#### Your objective:
Your task is to repeat the entries below exactly and to leave their images out.

#### Data for this task:
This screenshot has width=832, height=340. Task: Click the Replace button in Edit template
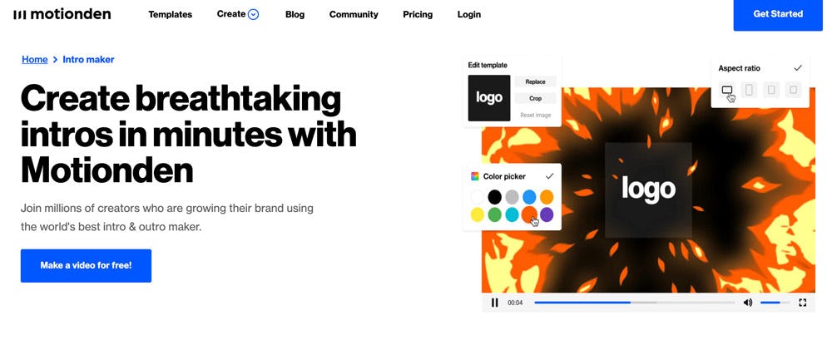pos(535,81)
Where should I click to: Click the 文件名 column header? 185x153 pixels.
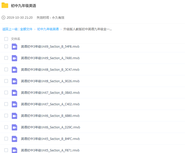click(16, 39)
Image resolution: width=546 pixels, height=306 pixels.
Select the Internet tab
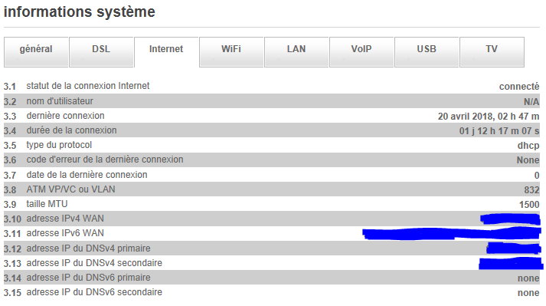[x=166, y=52]
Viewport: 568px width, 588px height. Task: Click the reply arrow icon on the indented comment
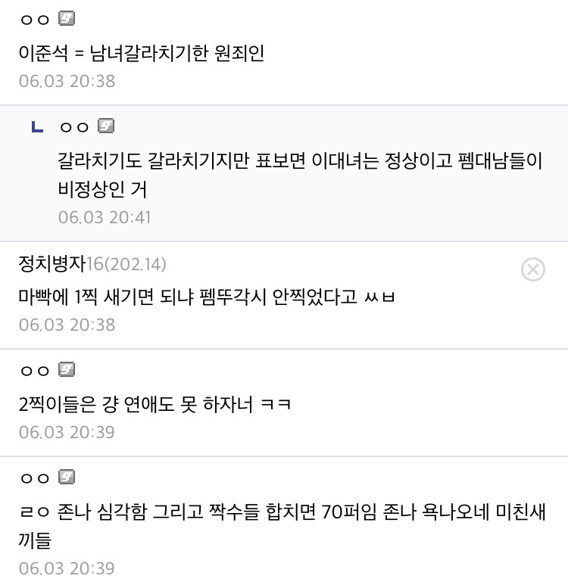click(37, 126)
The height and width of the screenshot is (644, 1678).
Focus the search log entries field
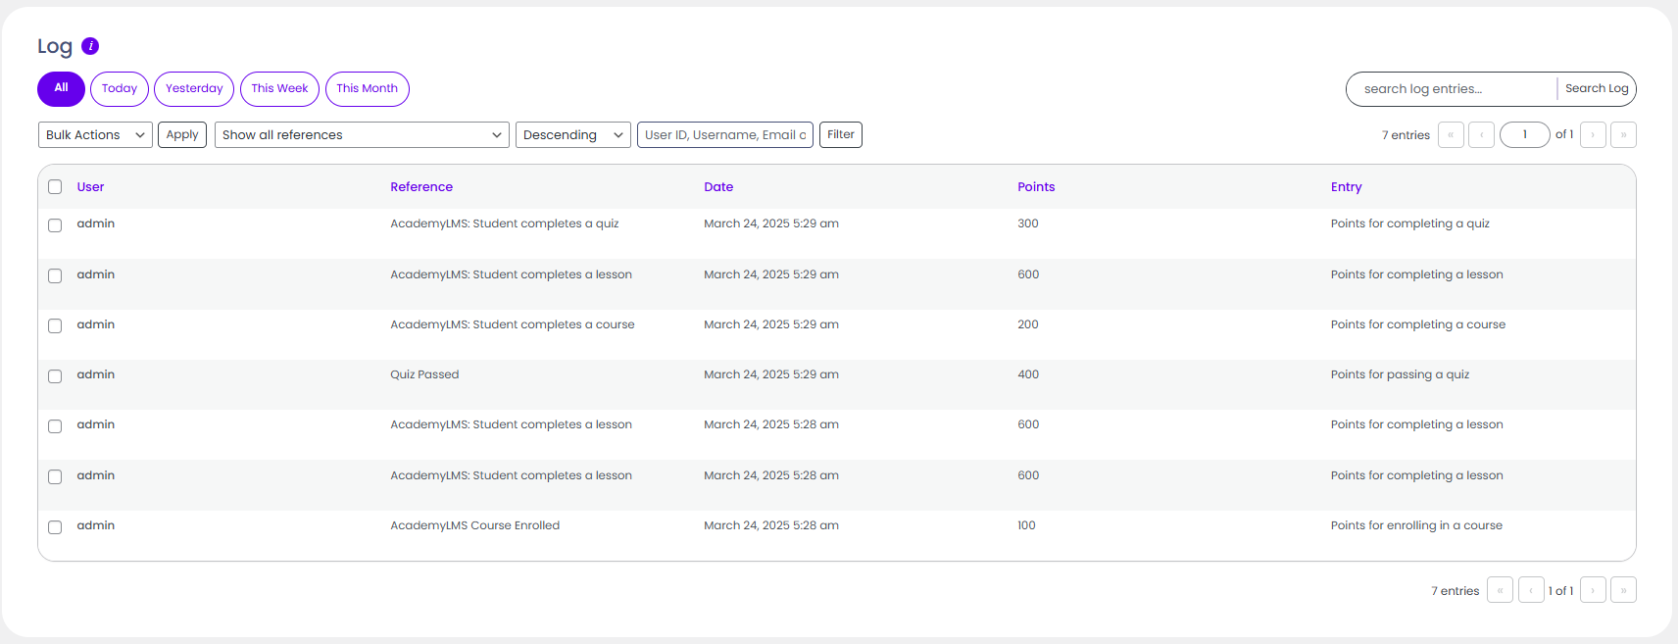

#### Task response:
This screenshot has width=832, height=340. Task: Click the Replace button in Edit template
pos(535,81)
Where should I click to: Click the 文件名 column header? 185x153 pixels.
click(16, 39)
Image resolution: width=546 pixels, height=306 pixels.
Select the Internet tab
[x=166, y=52]
Viewport: 568px width, 588px height. Task: Click the reply arrow icon on the indented comment
click(37, 126)
The height and width of the screenshot is (644, 1678).
Focus the search log entries field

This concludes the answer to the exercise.